Sir Liam said in the letter that antibiotics should continue to be given to women in premature labour where there was evidence of infection, or risk of it because their waters had broken. "Antibiotics save lives and pregnant women with possible or obvious infections must be considered for treatment with antibiotics," the letter said. But it added that the drugs should "not routinely be given" to women in premature labour where there was no sign of infection and whose waters had not broken, in line with "existing good clinical practice".
Around 80,000 premature babies are born each year, one in eight of all births, and prematurity is one of the most common reasons for babies to die in the month after birth. Research over the past 20 years has suggested that a key reason for premature birth may be underlying infection and the prescribing of antibiotics to curb it has grown.

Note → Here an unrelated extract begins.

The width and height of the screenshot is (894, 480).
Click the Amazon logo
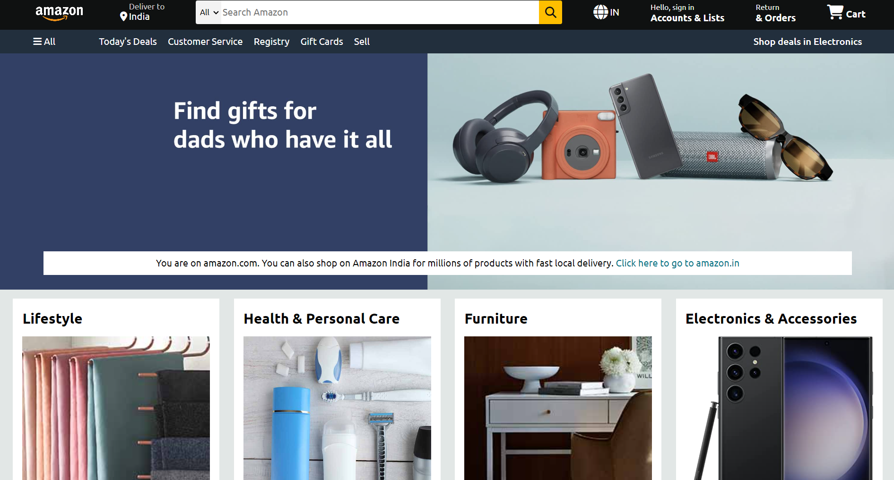[59, 13]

A clinical trial involving 12,000 women in the UK and around the world, published in 2001, found antibiotics delayed labour and improved outcomes for mother and babies at risk of giving birth prematurely. Now a follow-up study seven years later of more than 8,000 of the women in the UK, published in The Lancet, has found a puzzling difference between two groups in the original study. Among women whose waters had broken, giving antibiotics caused no long-term benefit or harm to their children, despite the improved outcome at birth revealed in the first study.
But among women whose waters had not broken, giving antibiotics was associated with up to a threefold rise in cerebral palsy, from 1.6 per cent in those given placebo to 4.4 per cent in those on two antibiotics, and a small increase in "mild" functional impairment such as poor co-ordination and poor eyesight.

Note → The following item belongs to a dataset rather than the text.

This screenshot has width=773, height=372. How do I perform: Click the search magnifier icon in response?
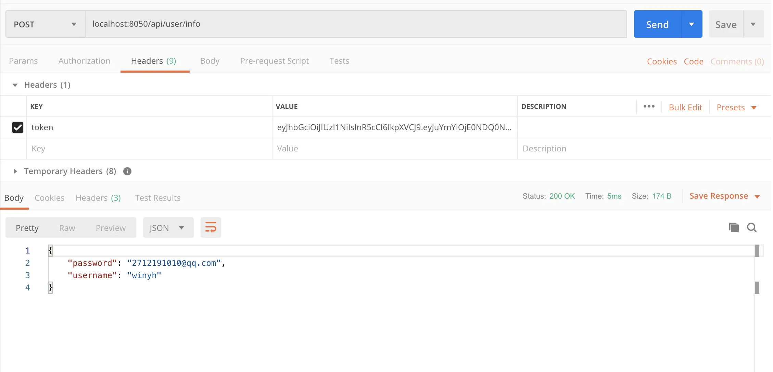click(752, 227)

A commentary by Professor Philip Steer of Imperial College London, says: "The lessons to be learnt seem clear: contrary to popular opinion ("might as well give them, they don't do any harm") antibiotics are not risk-free. There are good reasons not to give them in association with threatened pre-term labour unless there is clear evidence of infection. It is vital that practice is not extended by stealth beyond that which is justified by the evidence, and interventions in pregnancy should always be evaluated with proper long-term follow-up."
The Royal College of Obstetricians said in a statement: "These findings do not mean that antibiotics are unsafe for use in pregnancy. Pregnant women showing signs of infection should be treated promptly with antibiotics."
* Rates of influenza in babies born to mothers who were given a flu jab were reduced by 63 per cent, according to a study in the New England Journal of Medicine.
Is it still safe to take antibiotics in pregnancy?
Yes – women with an infection, or at risk of infection, for example because their waters have broken, should be treated. Infections can be serious in pregnancy and antibiotics can be life-saving for mother and baby.
Why were the children of only one group of women affected – those whose waters had not broken?
This is the mystery posed by the study. It suggests the effect is unlikely to be due to any toxic effect of the drugs. If it were, both groups would have been affected.
Do the doctors have any idea of the mechanism by which harm was caused?
One hypothesis is that the antibiotics given to the women may have been sufficient to suppress infection in the womb but not to eradicate it, leaving the foetus exposed to a "hostile environment" for longer.